From the line that contains "Task: Open Mountain Trends page" to the final line of the records below, print each line exactly and leave every picture out.

START EXERCISE DATA

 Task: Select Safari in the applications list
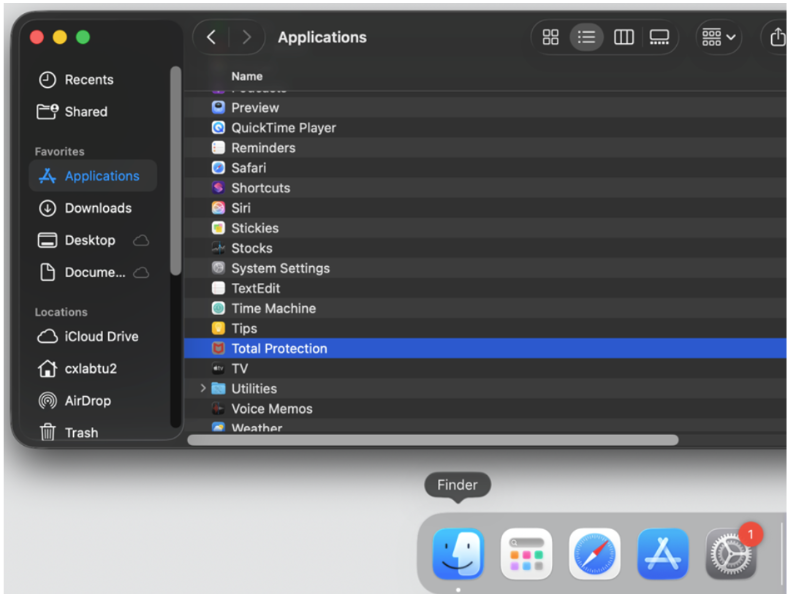click(248, 168)
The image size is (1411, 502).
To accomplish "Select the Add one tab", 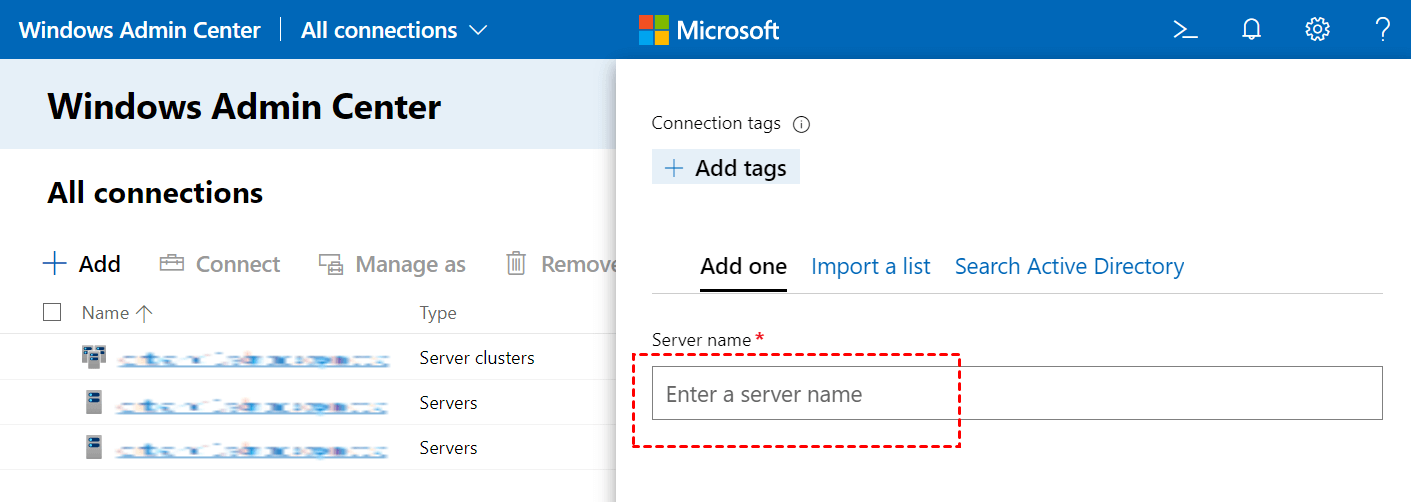I will (743, 266).
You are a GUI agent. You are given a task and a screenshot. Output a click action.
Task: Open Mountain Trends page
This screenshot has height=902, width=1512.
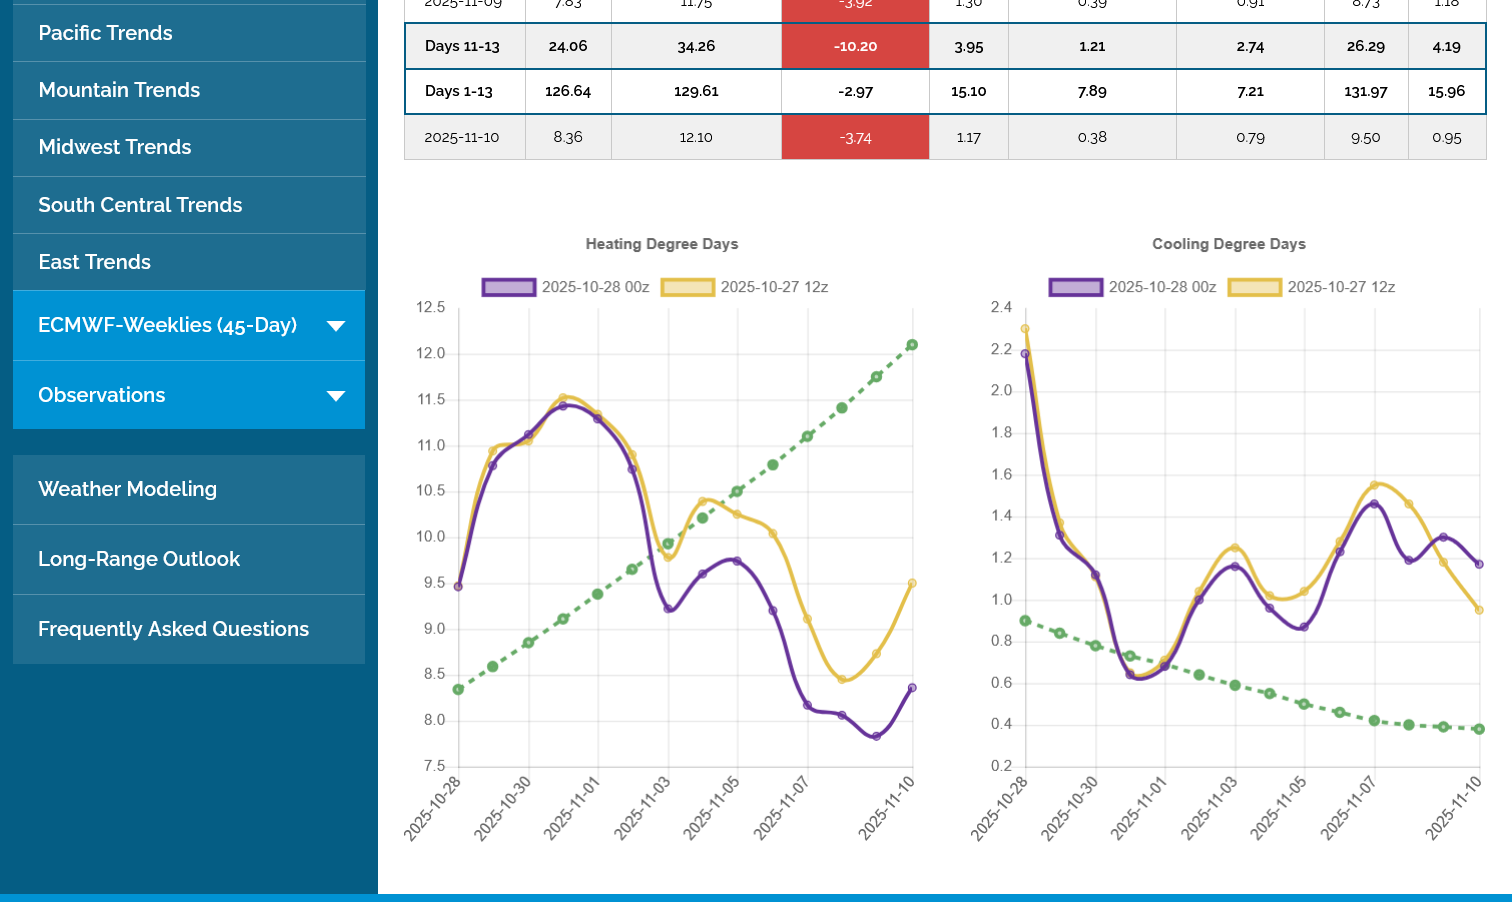coord(119,90)
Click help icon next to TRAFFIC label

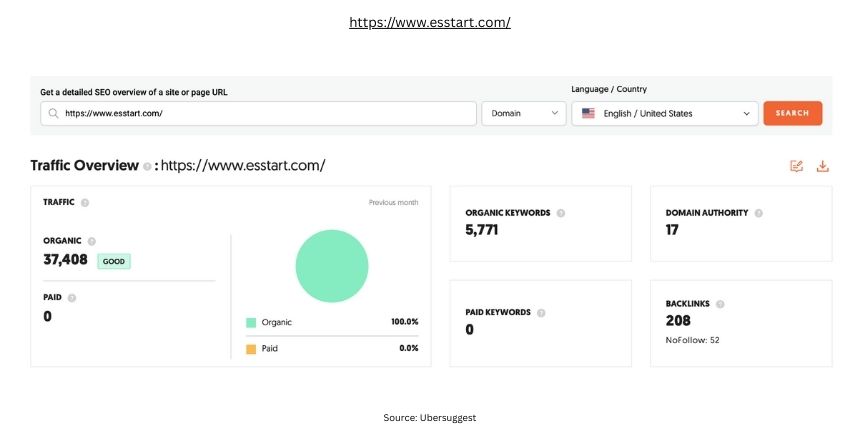click(85, 202)
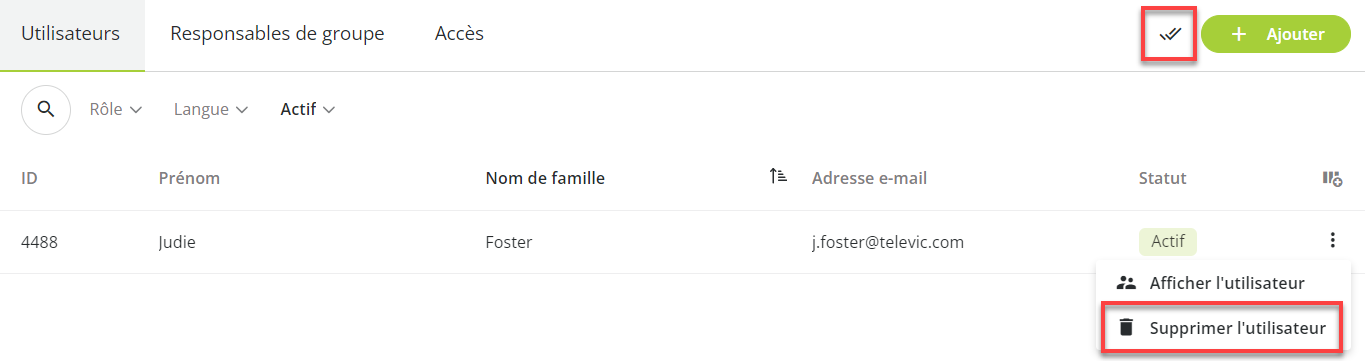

END EXERCISE DATA

RESULT OF THIS EXERCISE ::
Task: Open Mountain Trends page
This screenshot has height=902, width=1512.
coord(119,90)
Click help icon next to TRAFFIC label

click(85, 202)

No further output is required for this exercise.